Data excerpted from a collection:
□ □ □
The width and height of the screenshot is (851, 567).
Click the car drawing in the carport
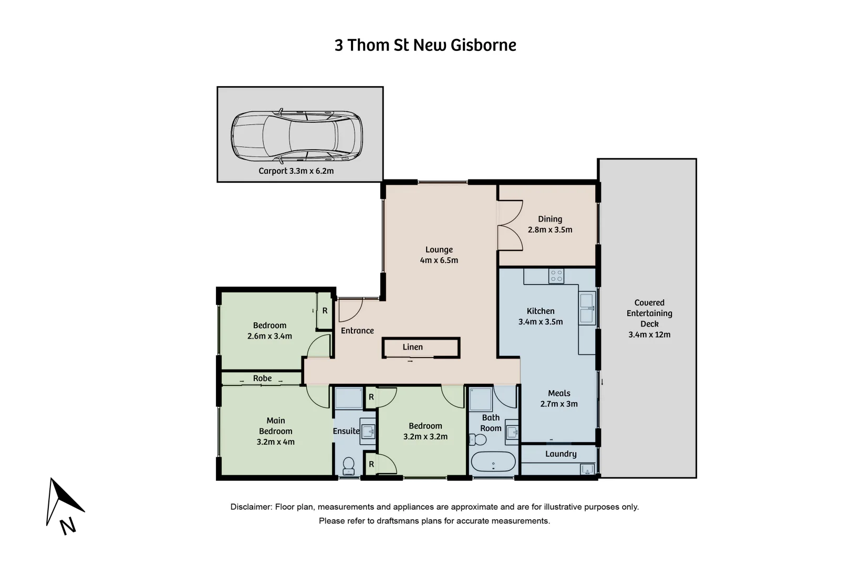coord(297,136)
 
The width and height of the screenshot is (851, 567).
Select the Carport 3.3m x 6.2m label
coord(296,171)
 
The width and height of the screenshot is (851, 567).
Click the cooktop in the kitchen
coord(556,276)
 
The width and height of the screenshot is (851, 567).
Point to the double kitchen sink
coord(587,309)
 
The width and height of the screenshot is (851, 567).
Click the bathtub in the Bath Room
coord(493,462)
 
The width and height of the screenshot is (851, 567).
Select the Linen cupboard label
coord(412,347)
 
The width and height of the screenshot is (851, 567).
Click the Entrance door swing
coord(349,310)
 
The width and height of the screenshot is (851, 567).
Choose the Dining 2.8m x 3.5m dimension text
coord(550,230)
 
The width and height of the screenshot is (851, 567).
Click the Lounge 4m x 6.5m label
coord(439,255)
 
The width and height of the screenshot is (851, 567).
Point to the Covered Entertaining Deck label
coord(649,318)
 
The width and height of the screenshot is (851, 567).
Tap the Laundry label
coord(561,454)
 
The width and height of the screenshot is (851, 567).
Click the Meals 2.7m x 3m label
coord(559,398)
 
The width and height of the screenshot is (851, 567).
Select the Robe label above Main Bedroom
coord(262,379)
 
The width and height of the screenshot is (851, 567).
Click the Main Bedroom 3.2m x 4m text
coord(276,431)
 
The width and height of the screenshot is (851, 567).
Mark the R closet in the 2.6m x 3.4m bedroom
coord(325,311)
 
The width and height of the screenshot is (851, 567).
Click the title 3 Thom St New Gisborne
coord(426,45)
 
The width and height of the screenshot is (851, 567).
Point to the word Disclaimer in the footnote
coord(251,507)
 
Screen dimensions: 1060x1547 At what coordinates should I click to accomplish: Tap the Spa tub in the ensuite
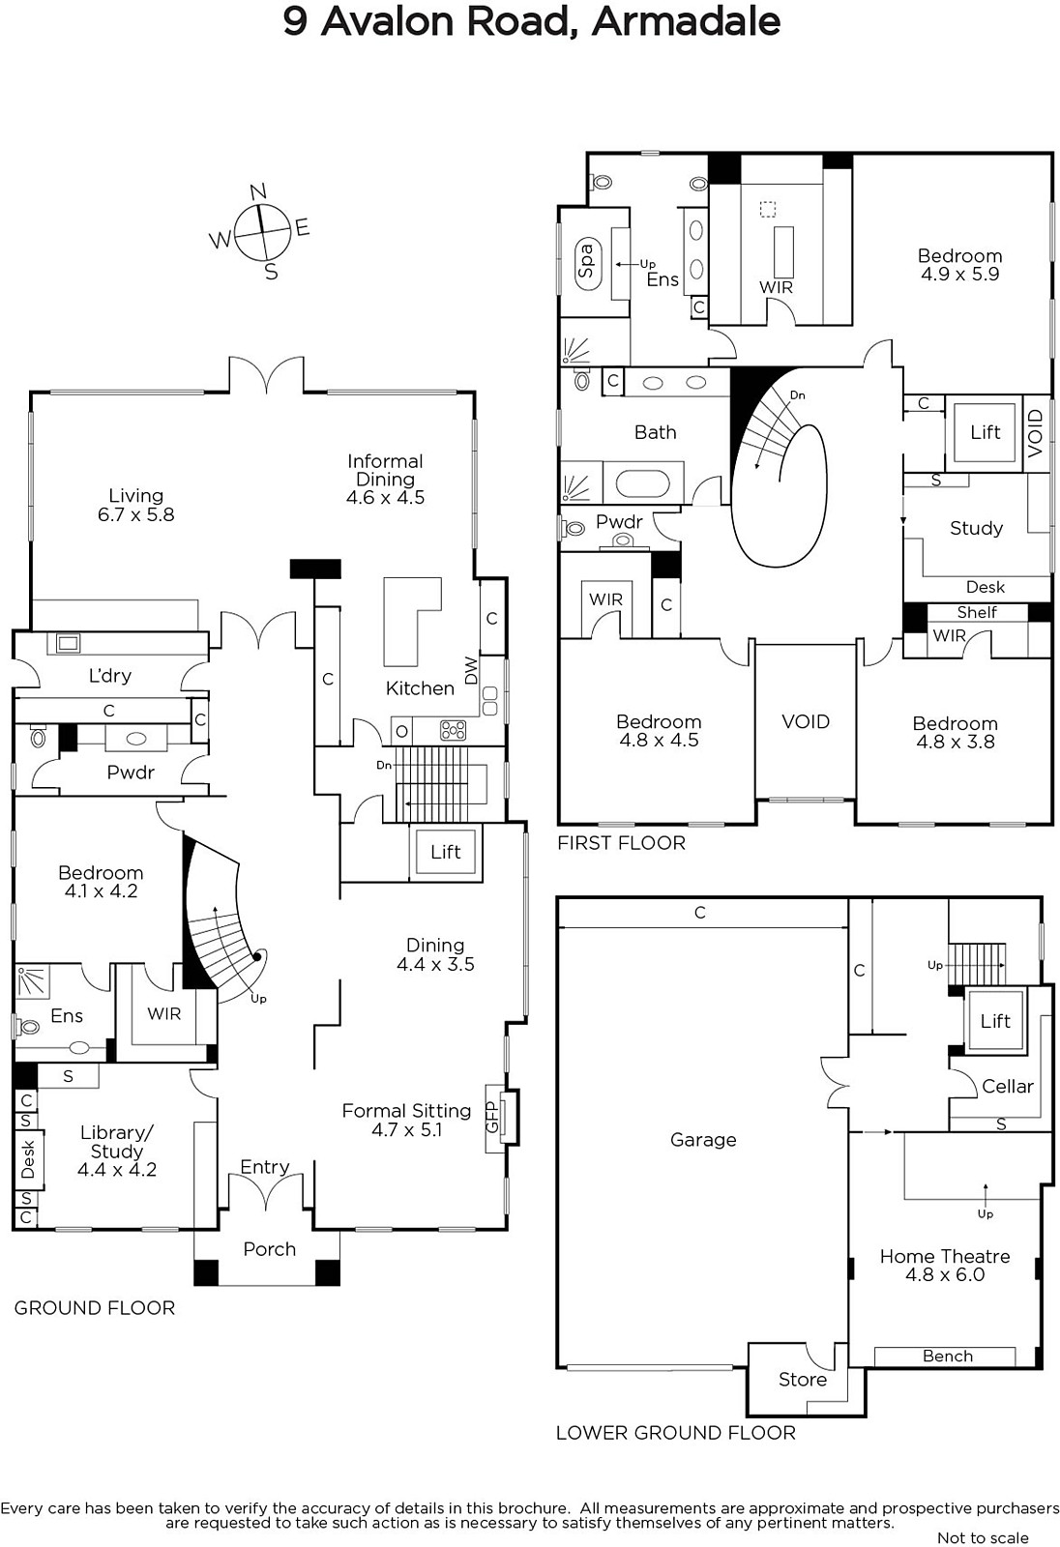click(587, 262)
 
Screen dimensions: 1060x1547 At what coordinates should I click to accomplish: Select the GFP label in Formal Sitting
click(492, 1118)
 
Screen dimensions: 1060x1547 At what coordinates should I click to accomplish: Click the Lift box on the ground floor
click(445, 852)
□ □ □
- **The exercise**: Copy out all of the data above line for line without changing anything, and leave the pictures out of your copy.

- **Solution for this task**:
The width and height of the screenshot is (851, 567).
Click the car drawing in the carport
coord(297,136)
 
The width and height of the screenshot is (851, 567).
Select the Carport 3.3m x 6.2m label
coord(296,171)
 
The width and height of the screenshot is (851, 567).
Click the cooktop in the kitchen
coord(556,276)
 
The width and height of the screenshot is (851, 567).
Point to the double kitchen sink
coord(587,309)
 
The width and height of the screenshot is (851, 567).
Click the bathtub in the Bath Room
coord(493,462)
 
The width and height of the screenshot is (851, 567).
Select the Linen cupboard label
coord(412,347)
 
The width and height of the screenshot is (851, 567).
Click the Entrance door swing
coord(349,310)
 
The width and height of the screenshot is (851, 567).
Choose the Dining 2.8m x 3.5m dimension text
coord(550,230)
 
The width and height of the screenshot is (851, 567).
Click the Lounge 4m x 6.5m label
coord(439,255)
 
The width and height of the screenshot is (851, 567).
Point to the Covered Entertaining Deck label
coord(649,318)
 
The width and height of the screenshot is (851, 567).
Tap the Laundry label
coord(561,454)
 
The width and height of the screenshot is (851, 567).
Click the Meals 2.7m x 3m label
coord(559,398)
 
The width and height of the screenshot is (851, 567).
Select the Robe label above Main Bedroom
coord(262,379)
 
The width and height of the screenshot is (851, 567).
Click the Main Bedroom 3.2m x 4m text
coord(276,431)
 
The width and height of the screenshot is (851, 567).
Mark the R closet in the 2.6m x 3.4m bedroom
coord(325,311)
 
The width and height of the screenshot is (851, 567).
Click the title 3 Thom St New Gisborne
coord(426,45)
 
The width and height of the screenshot is (851, 567).
Point to the word Disclaimer in the footnote
coord(251,507)
 
Screen dimensions: 1060x1547 At what coordinates should I click to accomplish: Tap the Spa tub in the ensuite
click(587, 262)
 
Screen dimensions: 1060x1547 At what coordinates should I click to accomplish: Select the GFP label in Formal Sitting
click(492, 1118)
 
Screen dimensions: 1060x1547 At what coordinates should I click to accomplish: Click the Lift box on the ground floor
click(445, 852)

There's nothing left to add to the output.